A síndrome do “great again”

por Daniel Afonso da Silva

Quando o presidente Barack Obama fixou uma redline para a Síria em agosto de 2012, sua aposta residia em certa convicção do lugar dos Estados Unidos no ordenamento da desordem internacional. O mandatário mais importante do planeta acreditava que o decênio de guerras, iniciado com os ataques de 11 de setembro de 2001, tinha realmente acabado com o assassinato de Osama Bin Laden em maio de 2011 e que a crise financeira mundial de 2008 vivia seus dias finais.

Mas os fantasmas das intervenções no Iraque e no Afeganistão ainda rondavam a Casa Branca. As ignomínias praticadas em Guantanamo em nome da luta contra o terror ainda enfraqueciam a legitimidade da democracia liberal norte-americana.

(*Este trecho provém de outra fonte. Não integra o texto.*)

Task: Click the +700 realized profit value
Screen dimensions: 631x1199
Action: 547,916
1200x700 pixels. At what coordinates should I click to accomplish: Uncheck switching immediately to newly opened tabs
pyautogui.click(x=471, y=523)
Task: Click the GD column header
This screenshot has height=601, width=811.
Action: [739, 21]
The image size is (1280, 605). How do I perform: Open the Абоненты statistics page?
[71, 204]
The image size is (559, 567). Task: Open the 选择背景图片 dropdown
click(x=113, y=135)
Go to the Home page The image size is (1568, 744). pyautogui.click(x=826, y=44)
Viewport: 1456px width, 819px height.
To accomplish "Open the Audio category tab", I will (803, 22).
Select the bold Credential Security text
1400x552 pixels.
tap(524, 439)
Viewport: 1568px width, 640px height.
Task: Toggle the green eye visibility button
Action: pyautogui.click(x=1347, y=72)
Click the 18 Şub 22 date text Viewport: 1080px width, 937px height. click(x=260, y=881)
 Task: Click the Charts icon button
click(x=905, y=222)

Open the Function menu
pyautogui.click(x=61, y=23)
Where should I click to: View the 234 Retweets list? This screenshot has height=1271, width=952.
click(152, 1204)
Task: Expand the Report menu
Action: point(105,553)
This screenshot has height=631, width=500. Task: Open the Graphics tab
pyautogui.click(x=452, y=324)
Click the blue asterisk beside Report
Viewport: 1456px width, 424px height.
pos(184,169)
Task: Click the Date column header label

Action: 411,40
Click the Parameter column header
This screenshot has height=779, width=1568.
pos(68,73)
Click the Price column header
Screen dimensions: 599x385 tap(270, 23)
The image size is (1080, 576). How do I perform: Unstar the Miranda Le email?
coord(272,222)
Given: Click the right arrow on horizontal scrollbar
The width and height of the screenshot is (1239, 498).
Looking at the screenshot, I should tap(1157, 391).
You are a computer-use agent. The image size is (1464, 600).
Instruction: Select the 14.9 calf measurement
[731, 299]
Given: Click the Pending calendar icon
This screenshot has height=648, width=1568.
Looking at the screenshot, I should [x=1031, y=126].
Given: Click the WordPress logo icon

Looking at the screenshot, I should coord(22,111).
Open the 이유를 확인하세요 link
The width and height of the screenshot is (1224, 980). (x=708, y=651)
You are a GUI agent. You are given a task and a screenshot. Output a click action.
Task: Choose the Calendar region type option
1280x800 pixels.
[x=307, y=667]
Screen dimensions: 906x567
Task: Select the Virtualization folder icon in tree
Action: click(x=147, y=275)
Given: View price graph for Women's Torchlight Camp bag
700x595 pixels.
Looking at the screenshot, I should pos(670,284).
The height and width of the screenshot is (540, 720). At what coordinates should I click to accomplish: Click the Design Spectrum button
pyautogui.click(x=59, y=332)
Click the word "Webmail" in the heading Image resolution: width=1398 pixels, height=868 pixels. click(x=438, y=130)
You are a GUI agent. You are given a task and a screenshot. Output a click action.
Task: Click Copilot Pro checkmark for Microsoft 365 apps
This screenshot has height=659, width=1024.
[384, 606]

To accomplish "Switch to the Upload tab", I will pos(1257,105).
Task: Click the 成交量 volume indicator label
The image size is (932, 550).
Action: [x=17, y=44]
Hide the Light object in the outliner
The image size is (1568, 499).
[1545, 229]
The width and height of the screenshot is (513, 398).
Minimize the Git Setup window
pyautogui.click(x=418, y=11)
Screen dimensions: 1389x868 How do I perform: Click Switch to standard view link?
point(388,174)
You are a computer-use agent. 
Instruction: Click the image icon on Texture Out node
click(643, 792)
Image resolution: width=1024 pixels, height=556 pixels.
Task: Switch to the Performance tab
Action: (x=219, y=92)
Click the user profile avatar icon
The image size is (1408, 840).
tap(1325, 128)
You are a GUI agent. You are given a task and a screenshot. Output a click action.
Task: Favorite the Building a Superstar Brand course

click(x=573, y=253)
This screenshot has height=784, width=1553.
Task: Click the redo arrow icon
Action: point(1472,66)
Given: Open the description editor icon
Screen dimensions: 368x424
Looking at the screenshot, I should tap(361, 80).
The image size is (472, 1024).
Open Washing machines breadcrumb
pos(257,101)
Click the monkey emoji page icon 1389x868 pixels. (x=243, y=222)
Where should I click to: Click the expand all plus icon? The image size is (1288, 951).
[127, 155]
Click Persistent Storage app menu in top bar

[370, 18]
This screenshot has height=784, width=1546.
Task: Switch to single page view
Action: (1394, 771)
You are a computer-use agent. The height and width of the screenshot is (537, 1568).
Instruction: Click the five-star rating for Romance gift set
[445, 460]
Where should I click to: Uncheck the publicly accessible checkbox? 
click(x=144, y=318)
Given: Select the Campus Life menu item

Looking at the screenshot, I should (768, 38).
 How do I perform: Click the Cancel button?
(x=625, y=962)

As instabilidades políticas no mundo árabe-muçulmano seguiam efervescentes. E o desemprego estrutural crescia em toda parte.

Os protestos nas ruas árabes, da Costa do Marfim ao Egito à Tunísia à Líbia, iniciados em fins de 2010, não tardaram a chegar às cercanias sírias. Muitos observadores ocidentais vaticinaram ser a vitória política e econômica absoluta do mundo livre mundo afora.

Esse entusiasmo levou autoridades europeias e norte-americanas a seguir o clamor das ruas árabes. E, não raro, ultrapassar as palavras de apoio e fornecer armamento a rebeldes.

O regime líbio não cairia sem o empenho e a liderança da França do presidente Sarkozy, do Reino Unido do primeiro-ministro Cameron e dos Estados Unidos do presidente Obama. Esse empenho e essa liderança foram também reclamados pelas gentes nas ruas sírias. Entretanto, o presidente Bashar Al Assad afirmou peremptoriamente não ser o coronel Gaddafi; não serem os sírios, líbios; nem ser a Síria, a Líbia.

Europeus e norte-americanos entenderam a mensagem. Mas a crise humanitária no Oriente Médio causada também pelos movimentos sírios virara insuportável. Daí surgiu a ideia da redline. Espécie de acordo da última chance proposto pelo presidente Obama para coagir autoridades da Síria. A promessa norte-americana era intervir no país caso o presidente Al Assad fizesse uso de armas químicas e biológicas para dispersar protestos populares.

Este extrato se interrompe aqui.